Question 4.10: Relating the Mass of a Product to the Volume and Molarity of......
Relating the Mass of a Product to the Volume and Molarity of a Reactant Solution
A 25.00 mL pipetful of 0.250 M K_{2}CrO_{4} is added to an excess of AgNO_{3}(aq). What mass of Ag_{2}CrO_{4} will precipitate from the solution?
K_{2}CrO_{4}(aq) + 2 AgNO_{3}(aq) → Ag_{2}CrO_{4}(s) + 2 KNO_{3}(aq)
Analyze
The fact that an excess of AgNO_{3}(aq) is used tells us that all of the K_{2}CrO_{4} in the 25.00 mL sample of K_{2}CrO_{4}(aq) is consumed. The calculation begins with a volume of 25.00 mL and ends with a mass of Ag_{2}CrO_{4} expressed in grams. The conversion pathway is mL soln → L soln → mol K_{2}CrO_{4} → mol Ag_{2}CrO_{4} → g Ag_{2}CrO_{4}.
Solve
Let’s solve this problem by using a stepwise approach.
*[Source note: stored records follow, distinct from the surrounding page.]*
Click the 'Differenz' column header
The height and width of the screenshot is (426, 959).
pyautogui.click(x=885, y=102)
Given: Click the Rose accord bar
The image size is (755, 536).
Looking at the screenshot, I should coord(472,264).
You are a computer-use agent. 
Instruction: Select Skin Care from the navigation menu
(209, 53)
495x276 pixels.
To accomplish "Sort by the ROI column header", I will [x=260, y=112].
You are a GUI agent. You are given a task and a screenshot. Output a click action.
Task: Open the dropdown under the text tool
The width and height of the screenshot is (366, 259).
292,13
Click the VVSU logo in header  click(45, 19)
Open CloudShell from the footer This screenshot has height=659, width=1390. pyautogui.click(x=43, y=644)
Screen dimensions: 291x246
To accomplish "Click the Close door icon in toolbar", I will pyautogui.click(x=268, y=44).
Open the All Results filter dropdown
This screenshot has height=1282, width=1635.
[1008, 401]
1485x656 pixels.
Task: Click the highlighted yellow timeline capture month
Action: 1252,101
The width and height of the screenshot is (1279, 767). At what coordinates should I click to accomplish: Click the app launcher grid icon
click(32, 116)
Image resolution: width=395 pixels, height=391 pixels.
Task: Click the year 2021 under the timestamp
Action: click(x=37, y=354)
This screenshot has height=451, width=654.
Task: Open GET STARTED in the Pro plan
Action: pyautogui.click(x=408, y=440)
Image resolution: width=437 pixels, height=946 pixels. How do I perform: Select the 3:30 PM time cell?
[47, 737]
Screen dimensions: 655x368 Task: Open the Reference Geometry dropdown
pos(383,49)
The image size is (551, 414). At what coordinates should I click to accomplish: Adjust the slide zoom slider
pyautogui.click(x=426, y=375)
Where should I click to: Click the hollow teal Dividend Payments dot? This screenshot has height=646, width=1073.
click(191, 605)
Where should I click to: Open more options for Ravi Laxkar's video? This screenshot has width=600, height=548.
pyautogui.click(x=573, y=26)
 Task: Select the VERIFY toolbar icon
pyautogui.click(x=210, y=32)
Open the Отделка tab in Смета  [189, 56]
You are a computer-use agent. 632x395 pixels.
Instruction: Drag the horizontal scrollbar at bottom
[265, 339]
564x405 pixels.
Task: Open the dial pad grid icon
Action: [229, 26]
Convert the volume of K_{2}CrO_{4}(aq) from milliliters to liters, and then use molarity as a conversion factor between volume of solution and moles of solute (as in Example 4-9). ? mol K_{2}CrO_{4} = 25.00 mL × \frac{1 L}{1000 mL} × \frac{0.250 mol K_{2}CrO_{4}}{1 L}
= 6.25 × 10^{−3} mol K_{2}CrO_{4}
Use a stoichiometric factor from the equation to convert from moles of K_{2}CrO_{4} to moles of Ag_{2}CrO_{4}. ? mol Ag_{2}CrO_{4} = 6.25 × 10^{−3} mol K_{2}CrO_{4} × \frac{1 mol Ag_{2}CrO_{4}}{1 mol K_{2}CrO_{4}}
= 6.25 × 10^{−3} mol Ag_{2}CrO_{4}
Use the molar mass to convert from moles to grams of Ag_{2}CrO_{4}. ? g Ag_{2}CrO_{4} = 6.25 × 10^{−3} mol Ag_{2}CrO_{4} × \frac{331.7 g Ag_{2}CrO_{4}}{1 mol Ag_{2}CrO_{4}}
= 2.07 g Ag_{2}CrO_{4}
The same final answer can be obtained more directly by combining the steps into a single line calculation.
? g Ag_{2}CrO_{4} = 25.00 mL × \frac{1 L}{1000 mL} × \frac{0.250 mol K_{2}CrO_{4}}{1 L} × \frac{1 mol Ag_{2}CrO_{4}}{1 mol K_{2}CrO_{4}} × \frac{331.7 g Ag_{2}CrO_{4}}{1 mol Ag_{2}CrO_{4}}
= 2.07 g Ag_{2}CrO_{4}
Assess
The units work out properly, which is always a good sign. As we have done before, let’s work the problem in reverse and use numbers that are rounded off slightly. A 2 g sample of Ag_{2}CrO_{4} contains 2/332 = 0.006 moles of Ag_{2}CrO_{4}. The number of moles of K_{2}CrO_{4} in the 25 mL sample of the K_{2}CrO_{4} solution is also approximately 0.006 moles; thus, the molarity of the K_{2}CrO_{4} solution is approximately 0.006 mol/0.025 L = 0.24 M. This result is close to the true molarity (0.250 M), and so we can be confident that our answer for the mass of Ag_{2}CrO_{4} is correct.